- **WHAT YOU WILL DO**: Given the entries that follow, write out exactly the lines starting at the one containing "Instruction: Click View Result Online button" and ending at the one containing "has width=800, height=469.", both ends included, and only those.

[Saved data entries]

......

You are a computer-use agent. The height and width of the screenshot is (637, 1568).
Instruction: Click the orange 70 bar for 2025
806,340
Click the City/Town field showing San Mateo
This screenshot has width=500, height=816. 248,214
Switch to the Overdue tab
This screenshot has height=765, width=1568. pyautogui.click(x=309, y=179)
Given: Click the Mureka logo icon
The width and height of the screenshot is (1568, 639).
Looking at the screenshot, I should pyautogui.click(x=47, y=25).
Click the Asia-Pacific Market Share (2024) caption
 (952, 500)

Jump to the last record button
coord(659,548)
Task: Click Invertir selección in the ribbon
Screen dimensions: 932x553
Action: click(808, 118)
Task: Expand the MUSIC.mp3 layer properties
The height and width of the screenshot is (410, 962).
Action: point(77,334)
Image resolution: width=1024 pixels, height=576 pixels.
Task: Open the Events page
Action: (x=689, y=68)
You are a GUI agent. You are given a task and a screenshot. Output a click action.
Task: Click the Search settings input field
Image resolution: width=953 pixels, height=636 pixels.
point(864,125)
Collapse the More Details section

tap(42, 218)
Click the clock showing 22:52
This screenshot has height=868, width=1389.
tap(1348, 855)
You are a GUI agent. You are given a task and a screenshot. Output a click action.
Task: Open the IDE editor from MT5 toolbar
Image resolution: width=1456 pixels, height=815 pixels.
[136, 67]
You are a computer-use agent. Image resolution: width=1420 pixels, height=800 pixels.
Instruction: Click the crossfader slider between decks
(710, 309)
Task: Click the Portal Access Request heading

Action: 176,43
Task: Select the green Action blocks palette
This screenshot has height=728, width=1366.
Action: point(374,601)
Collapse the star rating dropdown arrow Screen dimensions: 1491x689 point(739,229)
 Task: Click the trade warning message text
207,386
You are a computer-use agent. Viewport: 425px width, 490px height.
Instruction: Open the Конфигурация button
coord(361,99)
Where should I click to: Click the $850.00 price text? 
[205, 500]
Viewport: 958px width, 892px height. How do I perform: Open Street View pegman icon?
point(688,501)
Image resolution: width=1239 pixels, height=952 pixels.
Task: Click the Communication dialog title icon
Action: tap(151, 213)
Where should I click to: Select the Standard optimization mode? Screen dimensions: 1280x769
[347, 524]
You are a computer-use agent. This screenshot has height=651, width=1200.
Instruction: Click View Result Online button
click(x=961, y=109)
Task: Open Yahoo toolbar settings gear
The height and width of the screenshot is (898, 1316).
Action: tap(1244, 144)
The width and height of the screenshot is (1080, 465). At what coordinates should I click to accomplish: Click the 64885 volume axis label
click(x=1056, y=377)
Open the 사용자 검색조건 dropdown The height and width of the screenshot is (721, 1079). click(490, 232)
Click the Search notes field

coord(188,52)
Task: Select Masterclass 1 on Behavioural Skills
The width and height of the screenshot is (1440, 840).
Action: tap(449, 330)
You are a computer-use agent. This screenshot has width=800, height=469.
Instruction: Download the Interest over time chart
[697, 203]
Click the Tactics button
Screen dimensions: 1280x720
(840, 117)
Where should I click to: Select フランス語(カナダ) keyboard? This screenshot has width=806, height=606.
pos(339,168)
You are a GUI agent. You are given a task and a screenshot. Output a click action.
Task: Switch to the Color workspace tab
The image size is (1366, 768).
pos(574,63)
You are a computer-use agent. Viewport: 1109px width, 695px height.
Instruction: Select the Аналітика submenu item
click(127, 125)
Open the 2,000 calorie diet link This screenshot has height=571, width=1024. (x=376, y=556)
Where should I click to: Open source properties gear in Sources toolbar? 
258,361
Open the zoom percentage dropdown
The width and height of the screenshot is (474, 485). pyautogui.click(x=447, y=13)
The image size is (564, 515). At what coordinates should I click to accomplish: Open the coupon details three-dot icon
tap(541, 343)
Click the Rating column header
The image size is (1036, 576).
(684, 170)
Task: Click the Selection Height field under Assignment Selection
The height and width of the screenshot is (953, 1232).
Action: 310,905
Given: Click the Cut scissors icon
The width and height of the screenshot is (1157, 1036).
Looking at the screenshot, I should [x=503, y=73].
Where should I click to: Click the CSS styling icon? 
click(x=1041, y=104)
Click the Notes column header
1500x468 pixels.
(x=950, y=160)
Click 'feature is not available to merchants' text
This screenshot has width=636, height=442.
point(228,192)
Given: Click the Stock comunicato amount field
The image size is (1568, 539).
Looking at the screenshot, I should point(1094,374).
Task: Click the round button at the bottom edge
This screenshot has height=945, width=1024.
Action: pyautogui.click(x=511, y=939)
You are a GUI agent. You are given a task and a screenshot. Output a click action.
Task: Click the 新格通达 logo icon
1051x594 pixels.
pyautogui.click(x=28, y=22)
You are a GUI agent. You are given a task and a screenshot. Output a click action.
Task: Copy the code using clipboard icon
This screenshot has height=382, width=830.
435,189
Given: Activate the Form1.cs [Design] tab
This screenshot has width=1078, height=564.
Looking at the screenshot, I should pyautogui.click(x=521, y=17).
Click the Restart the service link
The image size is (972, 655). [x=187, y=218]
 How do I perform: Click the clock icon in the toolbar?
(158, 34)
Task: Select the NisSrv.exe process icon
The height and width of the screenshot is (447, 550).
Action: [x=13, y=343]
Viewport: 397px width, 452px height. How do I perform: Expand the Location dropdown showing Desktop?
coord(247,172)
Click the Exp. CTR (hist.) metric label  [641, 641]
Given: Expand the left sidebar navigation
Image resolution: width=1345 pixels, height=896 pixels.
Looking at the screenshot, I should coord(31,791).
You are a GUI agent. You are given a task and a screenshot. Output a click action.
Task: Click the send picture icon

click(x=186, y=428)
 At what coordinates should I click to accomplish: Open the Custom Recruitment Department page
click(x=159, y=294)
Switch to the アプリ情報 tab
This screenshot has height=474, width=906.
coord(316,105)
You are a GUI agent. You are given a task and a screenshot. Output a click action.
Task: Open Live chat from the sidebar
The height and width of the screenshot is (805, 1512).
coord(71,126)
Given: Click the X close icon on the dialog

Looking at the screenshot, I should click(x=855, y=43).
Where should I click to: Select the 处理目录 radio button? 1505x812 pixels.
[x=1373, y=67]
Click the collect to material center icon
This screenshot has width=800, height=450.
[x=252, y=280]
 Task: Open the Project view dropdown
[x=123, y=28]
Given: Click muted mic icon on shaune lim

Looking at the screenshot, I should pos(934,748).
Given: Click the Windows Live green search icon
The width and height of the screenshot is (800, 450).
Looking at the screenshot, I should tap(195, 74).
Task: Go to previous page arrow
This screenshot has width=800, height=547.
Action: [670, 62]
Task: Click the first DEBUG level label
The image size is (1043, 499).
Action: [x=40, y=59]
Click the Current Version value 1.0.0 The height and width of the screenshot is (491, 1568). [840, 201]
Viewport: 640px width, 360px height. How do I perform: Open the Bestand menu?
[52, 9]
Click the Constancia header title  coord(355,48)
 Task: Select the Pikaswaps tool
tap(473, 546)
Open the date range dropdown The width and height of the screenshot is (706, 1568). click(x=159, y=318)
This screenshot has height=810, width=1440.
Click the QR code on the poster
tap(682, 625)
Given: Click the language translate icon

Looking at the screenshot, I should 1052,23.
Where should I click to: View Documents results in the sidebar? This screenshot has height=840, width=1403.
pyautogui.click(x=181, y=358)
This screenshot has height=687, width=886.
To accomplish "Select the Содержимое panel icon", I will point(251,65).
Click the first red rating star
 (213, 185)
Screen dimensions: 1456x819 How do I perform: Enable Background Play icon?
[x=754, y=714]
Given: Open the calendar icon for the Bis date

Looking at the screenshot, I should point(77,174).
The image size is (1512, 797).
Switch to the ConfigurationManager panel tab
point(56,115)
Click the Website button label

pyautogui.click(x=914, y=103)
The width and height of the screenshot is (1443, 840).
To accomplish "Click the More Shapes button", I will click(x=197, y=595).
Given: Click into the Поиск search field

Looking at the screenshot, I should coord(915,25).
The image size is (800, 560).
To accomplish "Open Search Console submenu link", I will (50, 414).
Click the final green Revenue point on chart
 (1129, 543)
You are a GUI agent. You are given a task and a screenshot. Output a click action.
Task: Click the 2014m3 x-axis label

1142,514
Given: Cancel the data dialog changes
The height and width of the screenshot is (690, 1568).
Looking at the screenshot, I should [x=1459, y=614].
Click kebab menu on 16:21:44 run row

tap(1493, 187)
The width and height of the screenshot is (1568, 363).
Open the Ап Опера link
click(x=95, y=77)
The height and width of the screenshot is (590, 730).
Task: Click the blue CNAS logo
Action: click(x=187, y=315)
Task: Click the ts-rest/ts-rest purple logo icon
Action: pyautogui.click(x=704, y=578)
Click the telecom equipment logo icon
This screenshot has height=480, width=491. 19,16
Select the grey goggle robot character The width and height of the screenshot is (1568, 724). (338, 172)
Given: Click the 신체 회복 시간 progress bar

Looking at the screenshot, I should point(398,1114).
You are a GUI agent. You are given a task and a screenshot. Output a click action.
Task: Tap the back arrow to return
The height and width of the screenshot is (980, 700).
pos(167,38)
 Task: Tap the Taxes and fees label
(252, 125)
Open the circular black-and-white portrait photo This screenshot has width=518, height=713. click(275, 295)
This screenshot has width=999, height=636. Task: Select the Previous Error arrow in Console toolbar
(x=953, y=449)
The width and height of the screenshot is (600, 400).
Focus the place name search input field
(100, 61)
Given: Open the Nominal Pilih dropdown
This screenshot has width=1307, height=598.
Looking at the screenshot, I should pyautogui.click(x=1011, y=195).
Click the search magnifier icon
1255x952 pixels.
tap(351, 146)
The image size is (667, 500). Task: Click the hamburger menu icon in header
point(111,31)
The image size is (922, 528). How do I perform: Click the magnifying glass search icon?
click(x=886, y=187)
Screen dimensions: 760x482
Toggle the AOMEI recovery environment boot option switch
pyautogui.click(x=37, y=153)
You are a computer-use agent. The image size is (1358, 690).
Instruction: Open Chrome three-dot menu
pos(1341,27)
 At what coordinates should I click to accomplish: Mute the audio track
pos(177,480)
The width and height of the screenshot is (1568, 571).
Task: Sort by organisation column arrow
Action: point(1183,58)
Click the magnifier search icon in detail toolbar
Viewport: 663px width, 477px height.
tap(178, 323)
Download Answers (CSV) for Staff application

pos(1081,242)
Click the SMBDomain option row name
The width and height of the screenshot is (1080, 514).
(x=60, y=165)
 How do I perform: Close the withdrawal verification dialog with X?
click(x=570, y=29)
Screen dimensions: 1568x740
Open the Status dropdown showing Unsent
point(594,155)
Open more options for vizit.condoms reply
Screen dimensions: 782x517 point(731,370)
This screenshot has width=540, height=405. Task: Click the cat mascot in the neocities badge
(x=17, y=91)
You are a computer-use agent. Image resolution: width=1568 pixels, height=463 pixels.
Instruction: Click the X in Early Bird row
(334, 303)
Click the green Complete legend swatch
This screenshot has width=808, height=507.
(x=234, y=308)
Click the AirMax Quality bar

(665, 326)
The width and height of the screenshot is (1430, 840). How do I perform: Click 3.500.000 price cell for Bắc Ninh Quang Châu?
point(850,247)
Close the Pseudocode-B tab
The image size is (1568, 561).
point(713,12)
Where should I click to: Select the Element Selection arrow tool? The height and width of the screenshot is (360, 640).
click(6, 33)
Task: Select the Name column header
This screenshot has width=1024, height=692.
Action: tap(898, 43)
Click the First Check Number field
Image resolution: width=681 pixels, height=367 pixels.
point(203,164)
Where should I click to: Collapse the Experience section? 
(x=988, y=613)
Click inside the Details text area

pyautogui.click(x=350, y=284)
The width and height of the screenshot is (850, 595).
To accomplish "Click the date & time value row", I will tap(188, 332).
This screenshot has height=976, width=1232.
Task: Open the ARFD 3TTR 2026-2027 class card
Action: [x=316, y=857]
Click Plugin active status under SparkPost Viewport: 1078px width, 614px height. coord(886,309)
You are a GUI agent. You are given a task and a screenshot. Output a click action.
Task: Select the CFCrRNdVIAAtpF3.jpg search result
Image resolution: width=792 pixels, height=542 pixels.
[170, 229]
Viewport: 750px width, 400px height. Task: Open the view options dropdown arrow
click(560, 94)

......

- **ANSWER BOX**:
Instruction: Click View Result Online button
click(x=961, y=109)
Task: Open Yahoo toolbar settings gear
The height and width of the screenshot is (898, 1316).
Action: tap(1244, 144)
The width and height of the screenshot is (1080, 465). At what coordinates should I click to accomplish: Click the 64885 volume axis label
click(x=1056, y=377)
Open the 사용자 검색조건 dropdown The height and width of the screenshot is (721, 1079). click(490, 232)
Click the Search notes field

coord(188,52)
Task: Select Masterclass 1 on Behavioural Skills
The width and height of the screenshot is (1440, 840).
Action: tap(449, 330)
You are a computer-use agent. This screenshot has width=800, height=469.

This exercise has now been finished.